精彩节选

这是一个初夏的早晨。

东方红日,像个刚刚睡醒的娇娘,露出她那小半个光洁灿烂的娇靥,在遥远的天际,偷偷地窥着大地!

云海中一座高耸的山岭上,满地都是雪封冰冻,宛如谁在这里给它披上了银铠,弄得白他皑地一片、而太阳的强光照在上面,更是那么地辉煌,辉煌得刺人眼目……

不用说,这是西域的冰川世界。这座高峰,就是天山绝顶“哈腾格里峰”。

此时峰上,身着青衫的韩通,正挥动铁拳,迎日展开解数,练习招式。

但见他劈东击西,每一吞吐,都带着一股尖锐的破空低啸,继而渐渐由慢加快,顿时漫天空掌影闪闪,化为一团清辉,不见了人影。

半响,韩通倏地一收掌势,蓦地一下纵起二十丈高下,然后凌风劈出一掌“晴天劈雳”,一股无形的劲力,直向侧方一棵海碗口大的松树击去。

“轰隆!”一声,松树应力齐腰截断而轰然倒下,紧接着,韩通的右指往前方三尺开外的岩石上一点,“劈叭”,石屑飞溅。平滑晶莹的岩壁上,出现了一个碗口大的窟窿!

就在他身形落地之际,忽听有人在大声笑道:“小师弟好俊的功夫,哈哈,后来者居上,佩服,佩服!”

随着声出,但见十丈开外,一位年将花甲五柳长须,貌相清奇的黄衣老者走上前来!

不过韩通的脸上却毫无得意之色,他转面看了来者一眼、讪讪地答道:“师兄别太谬赞,像这招极为平常的‘晴空霹雳’,师父可以连出三掌嘛!”

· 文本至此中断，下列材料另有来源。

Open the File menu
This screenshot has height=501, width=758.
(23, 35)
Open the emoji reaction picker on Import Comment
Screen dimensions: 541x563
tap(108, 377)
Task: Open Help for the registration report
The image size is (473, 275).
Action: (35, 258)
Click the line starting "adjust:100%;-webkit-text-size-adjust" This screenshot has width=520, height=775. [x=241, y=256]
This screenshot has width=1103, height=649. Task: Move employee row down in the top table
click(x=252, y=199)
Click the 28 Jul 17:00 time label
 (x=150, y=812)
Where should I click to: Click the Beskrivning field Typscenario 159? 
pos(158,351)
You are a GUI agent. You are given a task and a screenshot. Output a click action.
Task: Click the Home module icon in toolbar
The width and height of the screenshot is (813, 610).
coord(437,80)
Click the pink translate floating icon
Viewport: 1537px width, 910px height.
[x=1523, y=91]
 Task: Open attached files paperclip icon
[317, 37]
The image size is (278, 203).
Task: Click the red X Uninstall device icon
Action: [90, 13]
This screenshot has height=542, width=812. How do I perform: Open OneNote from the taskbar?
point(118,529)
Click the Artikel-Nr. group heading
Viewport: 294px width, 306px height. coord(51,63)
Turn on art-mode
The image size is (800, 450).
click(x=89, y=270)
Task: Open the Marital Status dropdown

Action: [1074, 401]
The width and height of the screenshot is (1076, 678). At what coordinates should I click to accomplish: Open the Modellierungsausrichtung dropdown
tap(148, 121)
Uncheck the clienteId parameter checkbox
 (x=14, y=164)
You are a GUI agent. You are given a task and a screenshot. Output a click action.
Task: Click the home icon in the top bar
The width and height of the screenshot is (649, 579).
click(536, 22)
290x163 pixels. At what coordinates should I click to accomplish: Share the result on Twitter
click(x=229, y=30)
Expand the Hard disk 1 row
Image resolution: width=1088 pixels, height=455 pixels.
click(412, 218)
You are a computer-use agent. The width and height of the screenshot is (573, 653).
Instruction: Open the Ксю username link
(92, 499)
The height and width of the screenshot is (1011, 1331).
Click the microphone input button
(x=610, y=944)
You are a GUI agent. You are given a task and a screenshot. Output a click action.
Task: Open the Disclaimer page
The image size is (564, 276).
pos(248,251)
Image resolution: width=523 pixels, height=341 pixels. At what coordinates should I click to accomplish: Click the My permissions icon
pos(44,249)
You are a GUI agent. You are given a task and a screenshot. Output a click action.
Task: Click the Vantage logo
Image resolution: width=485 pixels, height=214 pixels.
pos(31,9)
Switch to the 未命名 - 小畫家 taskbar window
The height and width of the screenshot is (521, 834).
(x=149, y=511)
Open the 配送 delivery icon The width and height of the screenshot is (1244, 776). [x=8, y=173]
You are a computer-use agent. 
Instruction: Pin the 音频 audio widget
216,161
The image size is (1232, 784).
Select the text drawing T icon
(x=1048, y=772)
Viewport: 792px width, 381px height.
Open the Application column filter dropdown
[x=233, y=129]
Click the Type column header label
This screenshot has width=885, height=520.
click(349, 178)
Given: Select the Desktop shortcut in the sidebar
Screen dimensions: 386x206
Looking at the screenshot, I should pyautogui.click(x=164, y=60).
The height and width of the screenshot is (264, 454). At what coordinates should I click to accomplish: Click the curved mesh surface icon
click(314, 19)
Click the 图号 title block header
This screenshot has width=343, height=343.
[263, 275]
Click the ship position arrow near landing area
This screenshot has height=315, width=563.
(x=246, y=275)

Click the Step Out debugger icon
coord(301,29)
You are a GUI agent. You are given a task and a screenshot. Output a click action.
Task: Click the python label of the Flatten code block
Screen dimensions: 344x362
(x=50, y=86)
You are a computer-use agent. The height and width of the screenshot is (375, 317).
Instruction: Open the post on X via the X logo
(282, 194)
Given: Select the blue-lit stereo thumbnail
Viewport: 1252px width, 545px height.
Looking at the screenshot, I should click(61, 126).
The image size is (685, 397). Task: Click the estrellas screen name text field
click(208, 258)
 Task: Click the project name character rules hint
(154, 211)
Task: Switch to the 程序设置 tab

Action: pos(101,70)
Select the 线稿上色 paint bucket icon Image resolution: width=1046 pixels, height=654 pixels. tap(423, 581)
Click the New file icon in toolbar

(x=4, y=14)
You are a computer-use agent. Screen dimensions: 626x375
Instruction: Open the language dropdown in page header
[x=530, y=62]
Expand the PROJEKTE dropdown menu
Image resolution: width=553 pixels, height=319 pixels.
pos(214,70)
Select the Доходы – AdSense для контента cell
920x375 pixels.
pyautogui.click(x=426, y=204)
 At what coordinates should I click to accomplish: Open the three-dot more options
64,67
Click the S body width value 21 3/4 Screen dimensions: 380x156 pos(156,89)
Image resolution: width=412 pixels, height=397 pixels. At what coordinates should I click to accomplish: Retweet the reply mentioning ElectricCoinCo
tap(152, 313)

一提师父,黄衣老者神情立即为之肃然,道:“小师弟不自满,这固然是好事,但也该知足矣!你想想看,恩师的修为尽了一甲子之功,而你入门不过五年,就已到了这等境地,而且也远远超过了愚兄近四十年的刻苦勤练,你得天独厚,简直是难以令人置信,这难道是过奖么?”

黄衣老者说得有理有据,而且说得似乎也都是实话,因此韩通不禁俊脸微红,连忙躬身答道:“师兄教训得极是!黄衣老者又道:“小师弟根茎充实,无人能比,然而、象你如此昼夜苦练,可得注意身体呀!”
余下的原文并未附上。